L’evoluzione d’un sistema planetario non è così lineare come si potrebbe pensare. Uno studio guidato da Lia Bernabò, astronoma d’origine fiorentina oggi dottoranda a Berlino all’agenzia spaziale tedesca Dlr, e da Diego Turrini, ricercatore all’Inaf di Roma, mostra come nelle primissime fasi della storia di un disco circumstellare la quantità di polvere osservata subisca un’iniziale riduzione per poi aumentare di nuovo. E tornare a diminuire – questa volta definitivamente – solo dopo aver superato un picco che si registra attorno ai due milioni di anni d’età del sistema.
Pare dunque sia proprio come si legge nella Genesi: polvere si ritorna, almeno per un po’. Il fenomeno è infatti chiamato in inglese dust resurgence – la rinascita della polvere – ed è, come dicevamo, tutt’altro che intuitivo. Quando un sistema planetario prende forma attorno a una stella appena nata, infatti, ci si attende che – principalmente per azione della gravità – la polvere presente nel denso disco circumstellare che avvolge la stella stessa vada pian piano diradandosi. Finendo in parte risucchiata dalla stella, in parte espulsa dal sistema e, per il resto, andando ad agglomerarsi e a formare planetesimi e pianeti.
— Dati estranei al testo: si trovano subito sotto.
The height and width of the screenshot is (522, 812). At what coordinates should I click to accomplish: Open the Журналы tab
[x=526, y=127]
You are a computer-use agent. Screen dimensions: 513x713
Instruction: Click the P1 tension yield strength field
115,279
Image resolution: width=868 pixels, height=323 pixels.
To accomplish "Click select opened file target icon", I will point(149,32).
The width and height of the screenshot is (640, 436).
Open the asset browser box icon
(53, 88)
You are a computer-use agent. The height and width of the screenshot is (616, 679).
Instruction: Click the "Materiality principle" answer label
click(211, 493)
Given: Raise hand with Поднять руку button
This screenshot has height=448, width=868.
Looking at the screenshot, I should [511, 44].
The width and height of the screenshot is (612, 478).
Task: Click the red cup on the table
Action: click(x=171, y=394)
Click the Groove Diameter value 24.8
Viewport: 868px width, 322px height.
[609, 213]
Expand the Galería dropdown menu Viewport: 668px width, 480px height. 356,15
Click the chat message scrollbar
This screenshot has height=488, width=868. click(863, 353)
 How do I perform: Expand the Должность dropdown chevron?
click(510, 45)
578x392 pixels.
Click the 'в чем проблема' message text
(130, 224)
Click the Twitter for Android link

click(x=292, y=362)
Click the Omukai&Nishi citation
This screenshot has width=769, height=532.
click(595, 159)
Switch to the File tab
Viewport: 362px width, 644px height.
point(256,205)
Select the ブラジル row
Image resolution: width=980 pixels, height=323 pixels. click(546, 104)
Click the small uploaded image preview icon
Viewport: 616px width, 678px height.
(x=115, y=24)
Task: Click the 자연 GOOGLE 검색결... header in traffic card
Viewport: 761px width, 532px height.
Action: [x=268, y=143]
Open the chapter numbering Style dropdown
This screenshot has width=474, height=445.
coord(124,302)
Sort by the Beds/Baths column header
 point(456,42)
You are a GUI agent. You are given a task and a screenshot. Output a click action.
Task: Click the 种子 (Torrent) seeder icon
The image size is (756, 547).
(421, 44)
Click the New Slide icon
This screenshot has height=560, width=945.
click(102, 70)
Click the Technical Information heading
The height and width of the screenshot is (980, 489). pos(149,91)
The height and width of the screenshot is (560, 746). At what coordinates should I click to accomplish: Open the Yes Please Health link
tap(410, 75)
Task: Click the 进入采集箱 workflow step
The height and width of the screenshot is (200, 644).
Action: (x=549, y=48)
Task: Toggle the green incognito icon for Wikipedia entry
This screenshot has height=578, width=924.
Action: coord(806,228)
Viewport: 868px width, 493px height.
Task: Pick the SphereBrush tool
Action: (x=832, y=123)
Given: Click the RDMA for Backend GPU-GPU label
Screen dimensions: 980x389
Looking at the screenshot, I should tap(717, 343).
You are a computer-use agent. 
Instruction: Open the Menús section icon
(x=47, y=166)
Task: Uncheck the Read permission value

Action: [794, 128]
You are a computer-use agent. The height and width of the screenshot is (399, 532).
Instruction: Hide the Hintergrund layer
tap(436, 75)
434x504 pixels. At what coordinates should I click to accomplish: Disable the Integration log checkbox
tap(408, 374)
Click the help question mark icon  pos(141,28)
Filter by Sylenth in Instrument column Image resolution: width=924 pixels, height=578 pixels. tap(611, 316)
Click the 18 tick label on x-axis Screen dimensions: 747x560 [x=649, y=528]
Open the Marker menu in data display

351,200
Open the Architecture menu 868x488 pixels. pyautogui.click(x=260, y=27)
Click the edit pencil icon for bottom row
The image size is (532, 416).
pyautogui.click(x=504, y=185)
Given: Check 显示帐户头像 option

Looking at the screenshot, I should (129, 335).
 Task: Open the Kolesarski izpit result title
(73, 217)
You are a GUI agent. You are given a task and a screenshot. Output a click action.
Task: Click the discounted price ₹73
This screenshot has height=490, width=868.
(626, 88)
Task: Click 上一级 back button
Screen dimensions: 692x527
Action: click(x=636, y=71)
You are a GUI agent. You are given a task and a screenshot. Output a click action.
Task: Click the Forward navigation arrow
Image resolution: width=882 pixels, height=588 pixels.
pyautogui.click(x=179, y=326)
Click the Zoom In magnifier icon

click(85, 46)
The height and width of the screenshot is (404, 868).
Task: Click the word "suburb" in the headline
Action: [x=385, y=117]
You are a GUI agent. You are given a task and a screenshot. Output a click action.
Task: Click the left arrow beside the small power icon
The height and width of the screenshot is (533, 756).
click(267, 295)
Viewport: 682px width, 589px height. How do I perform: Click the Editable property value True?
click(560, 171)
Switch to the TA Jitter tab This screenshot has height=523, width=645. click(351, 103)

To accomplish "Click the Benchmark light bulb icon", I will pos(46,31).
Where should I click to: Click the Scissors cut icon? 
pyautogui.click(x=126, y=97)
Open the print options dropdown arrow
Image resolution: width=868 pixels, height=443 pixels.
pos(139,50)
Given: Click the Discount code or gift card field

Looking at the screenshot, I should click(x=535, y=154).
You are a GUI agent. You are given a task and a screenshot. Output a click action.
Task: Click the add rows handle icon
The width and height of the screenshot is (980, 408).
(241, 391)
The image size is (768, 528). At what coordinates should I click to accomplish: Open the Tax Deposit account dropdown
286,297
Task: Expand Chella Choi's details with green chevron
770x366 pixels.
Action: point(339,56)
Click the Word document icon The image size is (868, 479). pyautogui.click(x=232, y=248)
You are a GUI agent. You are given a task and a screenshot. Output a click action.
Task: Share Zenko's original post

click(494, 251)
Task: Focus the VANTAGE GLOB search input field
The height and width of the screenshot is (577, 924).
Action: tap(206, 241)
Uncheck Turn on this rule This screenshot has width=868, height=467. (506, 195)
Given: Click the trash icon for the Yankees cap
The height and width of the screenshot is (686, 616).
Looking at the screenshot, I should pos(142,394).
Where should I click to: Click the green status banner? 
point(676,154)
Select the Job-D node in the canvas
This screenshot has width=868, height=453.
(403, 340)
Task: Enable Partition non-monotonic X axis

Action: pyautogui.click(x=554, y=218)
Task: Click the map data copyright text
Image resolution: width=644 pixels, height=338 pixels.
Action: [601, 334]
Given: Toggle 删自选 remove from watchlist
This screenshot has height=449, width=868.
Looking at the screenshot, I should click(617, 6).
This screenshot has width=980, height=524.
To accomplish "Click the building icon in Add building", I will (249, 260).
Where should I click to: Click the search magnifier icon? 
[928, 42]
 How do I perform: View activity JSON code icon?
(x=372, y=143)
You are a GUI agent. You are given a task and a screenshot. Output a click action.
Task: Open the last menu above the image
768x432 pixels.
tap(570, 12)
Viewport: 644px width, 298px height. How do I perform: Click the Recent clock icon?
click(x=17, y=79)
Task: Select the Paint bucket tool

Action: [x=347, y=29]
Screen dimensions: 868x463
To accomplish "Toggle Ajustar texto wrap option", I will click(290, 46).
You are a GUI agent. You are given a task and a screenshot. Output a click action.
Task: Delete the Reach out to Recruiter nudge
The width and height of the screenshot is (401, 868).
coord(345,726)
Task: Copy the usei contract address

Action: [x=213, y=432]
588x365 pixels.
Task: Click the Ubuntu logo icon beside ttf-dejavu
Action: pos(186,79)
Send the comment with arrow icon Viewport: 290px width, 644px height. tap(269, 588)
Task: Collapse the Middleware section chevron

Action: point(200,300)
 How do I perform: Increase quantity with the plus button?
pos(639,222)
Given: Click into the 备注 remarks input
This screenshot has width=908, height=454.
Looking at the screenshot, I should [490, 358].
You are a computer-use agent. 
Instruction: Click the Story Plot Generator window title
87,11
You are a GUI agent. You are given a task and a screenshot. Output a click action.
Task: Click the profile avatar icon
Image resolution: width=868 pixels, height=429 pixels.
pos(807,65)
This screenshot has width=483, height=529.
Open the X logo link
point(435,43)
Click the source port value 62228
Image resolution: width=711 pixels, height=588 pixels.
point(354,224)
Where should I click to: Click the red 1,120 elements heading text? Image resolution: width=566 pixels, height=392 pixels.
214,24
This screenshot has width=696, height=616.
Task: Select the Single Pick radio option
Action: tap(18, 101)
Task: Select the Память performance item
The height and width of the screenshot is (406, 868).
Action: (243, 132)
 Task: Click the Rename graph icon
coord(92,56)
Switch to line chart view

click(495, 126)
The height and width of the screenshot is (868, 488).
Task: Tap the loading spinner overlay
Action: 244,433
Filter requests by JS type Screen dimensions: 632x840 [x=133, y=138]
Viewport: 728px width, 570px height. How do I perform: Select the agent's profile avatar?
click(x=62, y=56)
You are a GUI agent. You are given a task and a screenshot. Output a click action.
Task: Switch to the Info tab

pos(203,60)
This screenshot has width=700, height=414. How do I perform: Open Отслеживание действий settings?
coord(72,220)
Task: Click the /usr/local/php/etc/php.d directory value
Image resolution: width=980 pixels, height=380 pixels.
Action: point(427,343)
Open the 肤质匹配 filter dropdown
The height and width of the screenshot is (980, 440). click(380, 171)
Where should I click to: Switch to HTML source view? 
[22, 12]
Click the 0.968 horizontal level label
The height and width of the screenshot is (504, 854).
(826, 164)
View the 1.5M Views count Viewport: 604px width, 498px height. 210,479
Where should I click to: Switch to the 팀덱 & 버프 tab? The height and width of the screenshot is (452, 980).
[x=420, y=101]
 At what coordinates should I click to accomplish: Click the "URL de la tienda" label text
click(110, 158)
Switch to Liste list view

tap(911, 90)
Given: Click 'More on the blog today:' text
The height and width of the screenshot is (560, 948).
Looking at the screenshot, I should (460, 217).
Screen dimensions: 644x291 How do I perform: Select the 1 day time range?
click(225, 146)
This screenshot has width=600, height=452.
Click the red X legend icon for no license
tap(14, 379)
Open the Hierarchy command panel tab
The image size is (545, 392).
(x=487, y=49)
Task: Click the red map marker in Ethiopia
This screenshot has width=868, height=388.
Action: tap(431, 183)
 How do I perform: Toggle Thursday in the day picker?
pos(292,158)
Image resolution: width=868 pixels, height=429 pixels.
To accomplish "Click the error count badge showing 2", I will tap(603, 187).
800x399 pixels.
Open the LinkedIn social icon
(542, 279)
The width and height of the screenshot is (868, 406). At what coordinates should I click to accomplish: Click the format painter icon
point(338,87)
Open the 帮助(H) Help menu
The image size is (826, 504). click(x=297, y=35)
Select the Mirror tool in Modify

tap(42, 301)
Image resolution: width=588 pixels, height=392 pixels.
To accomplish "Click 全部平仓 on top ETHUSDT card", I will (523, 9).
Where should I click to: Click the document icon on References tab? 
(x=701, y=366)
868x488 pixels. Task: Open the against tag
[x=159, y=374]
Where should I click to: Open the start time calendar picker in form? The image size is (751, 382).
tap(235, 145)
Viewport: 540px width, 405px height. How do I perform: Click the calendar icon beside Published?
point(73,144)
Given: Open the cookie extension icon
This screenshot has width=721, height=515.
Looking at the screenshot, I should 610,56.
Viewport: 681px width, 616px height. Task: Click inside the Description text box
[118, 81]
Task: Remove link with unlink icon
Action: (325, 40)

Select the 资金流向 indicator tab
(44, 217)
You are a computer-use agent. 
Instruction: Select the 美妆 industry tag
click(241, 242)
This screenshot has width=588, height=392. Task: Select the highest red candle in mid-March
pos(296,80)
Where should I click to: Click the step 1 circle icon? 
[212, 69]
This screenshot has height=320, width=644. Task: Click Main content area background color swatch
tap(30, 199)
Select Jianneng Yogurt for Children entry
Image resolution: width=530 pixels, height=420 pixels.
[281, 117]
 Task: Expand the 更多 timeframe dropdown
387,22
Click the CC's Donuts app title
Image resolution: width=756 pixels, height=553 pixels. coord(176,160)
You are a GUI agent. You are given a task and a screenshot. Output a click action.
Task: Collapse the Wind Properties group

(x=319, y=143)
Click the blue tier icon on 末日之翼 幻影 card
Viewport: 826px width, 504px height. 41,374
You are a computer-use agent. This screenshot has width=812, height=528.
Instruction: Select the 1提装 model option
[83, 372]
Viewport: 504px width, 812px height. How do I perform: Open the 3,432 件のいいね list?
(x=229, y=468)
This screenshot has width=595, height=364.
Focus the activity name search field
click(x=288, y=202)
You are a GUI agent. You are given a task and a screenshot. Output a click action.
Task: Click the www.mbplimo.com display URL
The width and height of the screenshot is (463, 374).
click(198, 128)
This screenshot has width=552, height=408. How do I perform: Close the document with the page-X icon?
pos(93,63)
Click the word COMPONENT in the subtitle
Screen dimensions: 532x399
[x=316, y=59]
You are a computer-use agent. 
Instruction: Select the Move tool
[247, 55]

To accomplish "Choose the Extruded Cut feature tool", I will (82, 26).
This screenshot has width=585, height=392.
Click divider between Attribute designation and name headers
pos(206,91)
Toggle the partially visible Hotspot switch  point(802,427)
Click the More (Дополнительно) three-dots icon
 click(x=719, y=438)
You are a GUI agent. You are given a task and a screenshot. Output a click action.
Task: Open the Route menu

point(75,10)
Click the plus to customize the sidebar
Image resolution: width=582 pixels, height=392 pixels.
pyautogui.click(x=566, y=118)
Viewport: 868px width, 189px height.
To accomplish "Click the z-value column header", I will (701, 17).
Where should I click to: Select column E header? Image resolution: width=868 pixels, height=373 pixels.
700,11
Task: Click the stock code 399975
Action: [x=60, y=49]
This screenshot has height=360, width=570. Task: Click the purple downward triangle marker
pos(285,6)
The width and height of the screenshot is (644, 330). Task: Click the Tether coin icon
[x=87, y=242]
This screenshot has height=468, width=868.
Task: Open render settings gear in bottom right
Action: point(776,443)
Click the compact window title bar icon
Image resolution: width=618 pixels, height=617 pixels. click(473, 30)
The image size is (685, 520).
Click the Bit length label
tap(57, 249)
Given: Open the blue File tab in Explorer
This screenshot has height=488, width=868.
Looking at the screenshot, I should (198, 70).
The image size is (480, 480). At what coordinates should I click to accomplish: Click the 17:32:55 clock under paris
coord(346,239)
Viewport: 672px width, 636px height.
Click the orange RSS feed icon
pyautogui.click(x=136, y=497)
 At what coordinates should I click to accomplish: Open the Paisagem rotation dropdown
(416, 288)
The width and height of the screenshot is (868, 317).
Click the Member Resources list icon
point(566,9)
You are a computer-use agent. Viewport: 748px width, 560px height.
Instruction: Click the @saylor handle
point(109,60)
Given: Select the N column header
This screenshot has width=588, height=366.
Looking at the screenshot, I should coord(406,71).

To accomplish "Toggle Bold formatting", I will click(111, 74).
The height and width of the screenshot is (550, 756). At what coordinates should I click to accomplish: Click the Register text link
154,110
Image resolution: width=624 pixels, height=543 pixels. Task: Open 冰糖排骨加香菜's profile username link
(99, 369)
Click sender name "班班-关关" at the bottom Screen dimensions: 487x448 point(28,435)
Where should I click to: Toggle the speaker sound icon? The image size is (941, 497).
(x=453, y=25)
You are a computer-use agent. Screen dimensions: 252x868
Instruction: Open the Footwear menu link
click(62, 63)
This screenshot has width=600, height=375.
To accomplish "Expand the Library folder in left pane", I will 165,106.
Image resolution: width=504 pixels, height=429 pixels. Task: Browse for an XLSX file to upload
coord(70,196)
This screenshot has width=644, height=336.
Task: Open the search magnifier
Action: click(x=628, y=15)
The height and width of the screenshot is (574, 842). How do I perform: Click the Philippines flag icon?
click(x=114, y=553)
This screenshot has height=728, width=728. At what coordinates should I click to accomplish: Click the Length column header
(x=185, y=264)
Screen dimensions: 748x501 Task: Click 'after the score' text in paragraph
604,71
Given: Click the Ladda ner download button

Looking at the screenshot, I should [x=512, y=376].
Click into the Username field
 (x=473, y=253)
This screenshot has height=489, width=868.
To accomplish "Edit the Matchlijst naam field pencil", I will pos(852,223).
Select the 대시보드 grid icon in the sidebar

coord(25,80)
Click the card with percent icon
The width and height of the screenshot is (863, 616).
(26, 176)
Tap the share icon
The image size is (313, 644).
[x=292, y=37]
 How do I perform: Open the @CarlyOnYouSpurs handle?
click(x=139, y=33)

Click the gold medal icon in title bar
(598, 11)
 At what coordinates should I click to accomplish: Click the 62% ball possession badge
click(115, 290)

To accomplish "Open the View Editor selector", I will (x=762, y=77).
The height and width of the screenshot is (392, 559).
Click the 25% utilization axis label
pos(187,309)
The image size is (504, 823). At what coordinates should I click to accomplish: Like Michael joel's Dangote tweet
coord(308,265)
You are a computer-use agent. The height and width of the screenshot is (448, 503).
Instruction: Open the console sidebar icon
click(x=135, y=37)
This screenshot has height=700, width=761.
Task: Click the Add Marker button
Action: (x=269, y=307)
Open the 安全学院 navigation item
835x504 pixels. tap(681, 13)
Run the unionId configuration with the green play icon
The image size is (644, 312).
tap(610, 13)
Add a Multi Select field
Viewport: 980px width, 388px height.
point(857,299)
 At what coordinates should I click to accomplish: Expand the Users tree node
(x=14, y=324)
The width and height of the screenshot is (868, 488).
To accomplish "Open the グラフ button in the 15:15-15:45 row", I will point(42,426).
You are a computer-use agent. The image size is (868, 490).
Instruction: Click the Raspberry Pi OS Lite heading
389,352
Ma le osservazioni compiute con Alma su sistemi in formazione raccontano una storia diversa. Analizzando il contenuto di polvere di oltre 500 dischi circumstellari presenti in sei diverse regioni di formazione stellare di età compresa tra 0.6 e 4.3 milioni di anni, ossia la maggior parte dell’arco di vita di questi oggetti, le misure in banda millimetrica – quella nella quale l’emissione della polvere è meglio visibile – mostrano appunto che tra il primo e il secondo milione di anni c’è un picco di ritorno. Una ricrescita della polvere non prevista dai modelli. Cosa la provoca? L’ipotesi di Bernabò e colleghi, illustrata la settimana scorsa su The Astrophysical Journal Letters, è che il ritorno della polvere possa essere spiegato da impatti tra planetesimi e pianeti.
«Il nostro lavoro si è focalizzato sugli impatti fra i planetesimi perché, anche se ogni loro impatto produce un piccolo quantitativo di polvere, il loro grande numero all’interno dei dischi circumstellari rende le loro collisioni la componente dominante nella produzione di polvere», spiega Bernabò a Media Inaf. «Gli impatti tra pianeti, anche se meno frequenti, produrranno grandi quantità di polveri e potrebbero spiegare l’esistenza dei dischi più ricchi di polveri all’interno del nostro campione».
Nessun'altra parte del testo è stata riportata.